Improved Bounds for the Excluded-Minor Approximation of Treedepth

Treedepth, a more restrictive graph width parameter than treewidth and pathwidth, plays a major role in the theory of sparse graph classes. We show that there exists a constant C such that for every integers a,b >= 2 and a graph G, if the treedepth of G is at least Cab log a, then the treewidth of G is at least a or G contains a subcubic (i.e., of maximum degree at most 3) tree of treedepth at least b as a subgraph. As a direct corollary, we obtain that every graph of treedepth Omega(k^3 log k) is either of treewidth at least k, contains a subdivision of full binary tree of depth k, or contains a path of length 2^k.

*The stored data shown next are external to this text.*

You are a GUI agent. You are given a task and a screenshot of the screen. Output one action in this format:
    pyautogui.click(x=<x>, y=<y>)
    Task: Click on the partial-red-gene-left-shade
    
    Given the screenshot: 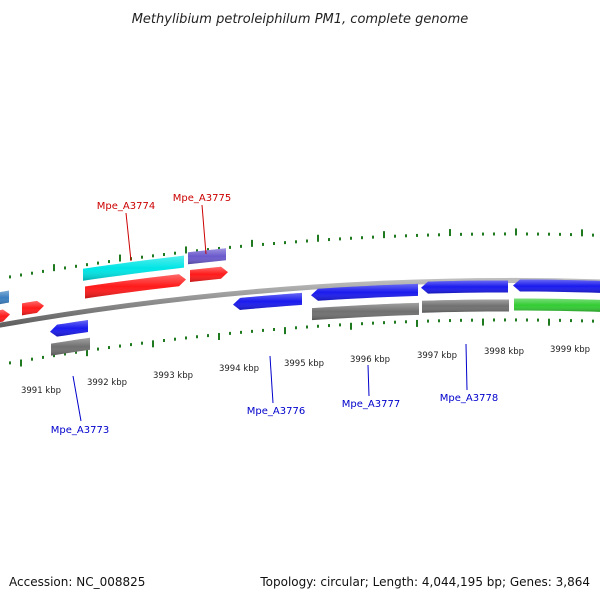 What is the action you would take?
    pyautogui.click(x=5, y=316)
    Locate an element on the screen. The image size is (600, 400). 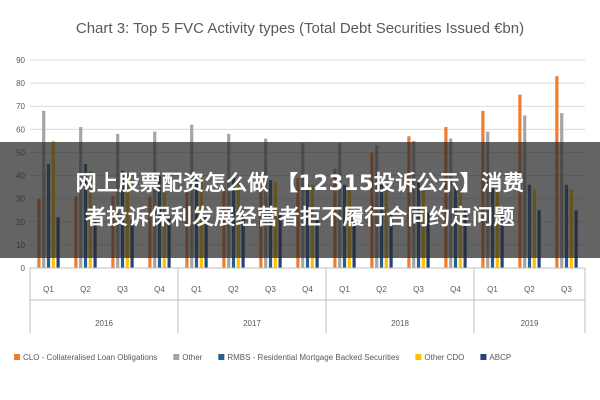
legend-label: CLO - Collateralised Loan Obligations is located at coordinates (90, 358). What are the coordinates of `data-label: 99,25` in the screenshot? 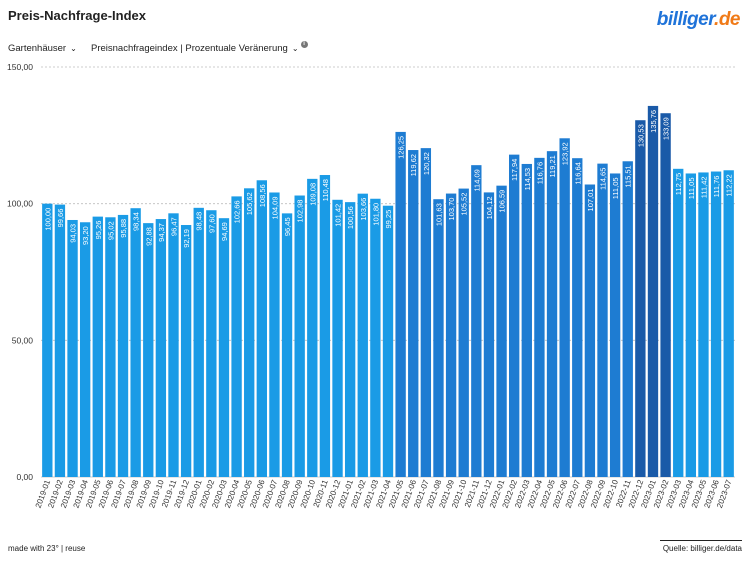 It's located at (388, 220).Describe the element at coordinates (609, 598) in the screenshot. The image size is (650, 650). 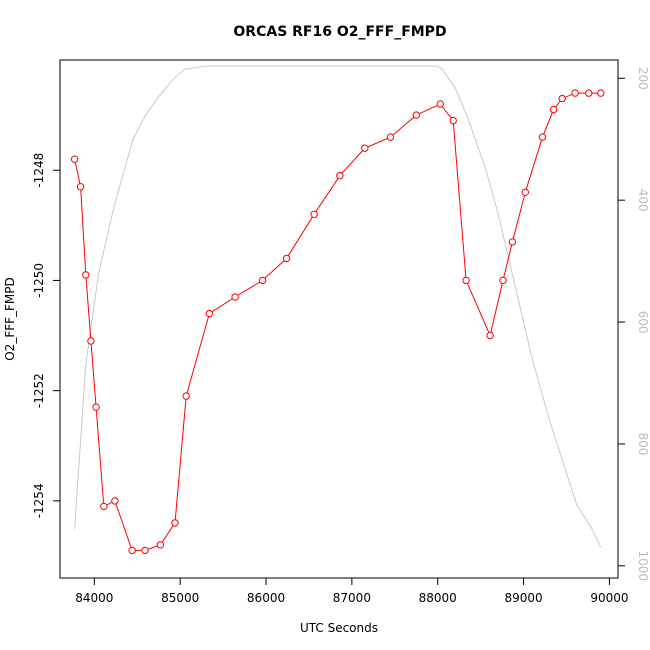
I see `x-tick-label: 90000` at that location. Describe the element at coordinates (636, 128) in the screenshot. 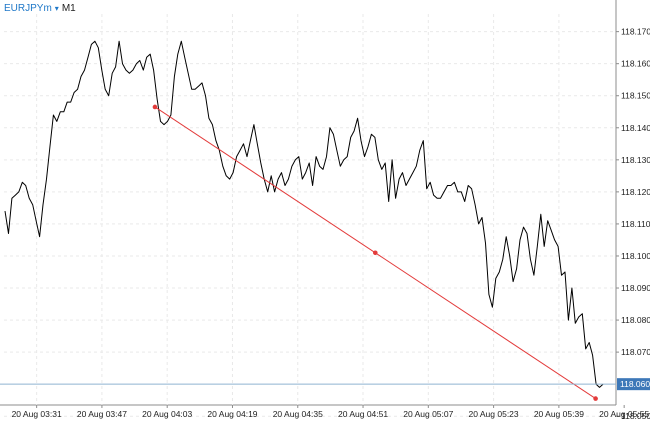

I see `y-tick-label: 118.140` at that location.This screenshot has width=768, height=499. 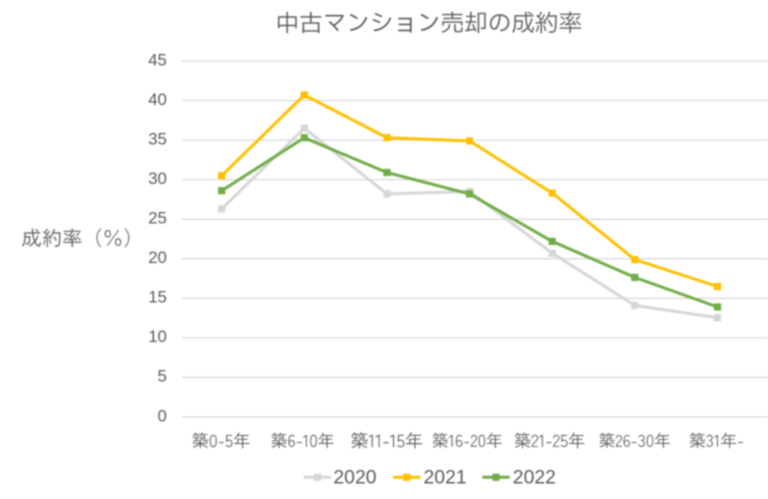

This improves the bound of Omega(k^5 log^2 k) of Kawarabayashi and Rossman [SODA 2018]. We also show an application for approximation algorithms of treedepth: given a graph G of treedepth k and treewidth t, one can in polynomial time compute a treedepth decomposition of G of width O(kt log^{3/2} t). This improves upon a bound of O(kt^2 log t) stemming from a tradeoff between known results. The main technical ingredient in our result is a proof that every tree of treedepth d contains a subcubic subtree of treedepth at least d * log_3 ((1+sqrt{5})/2).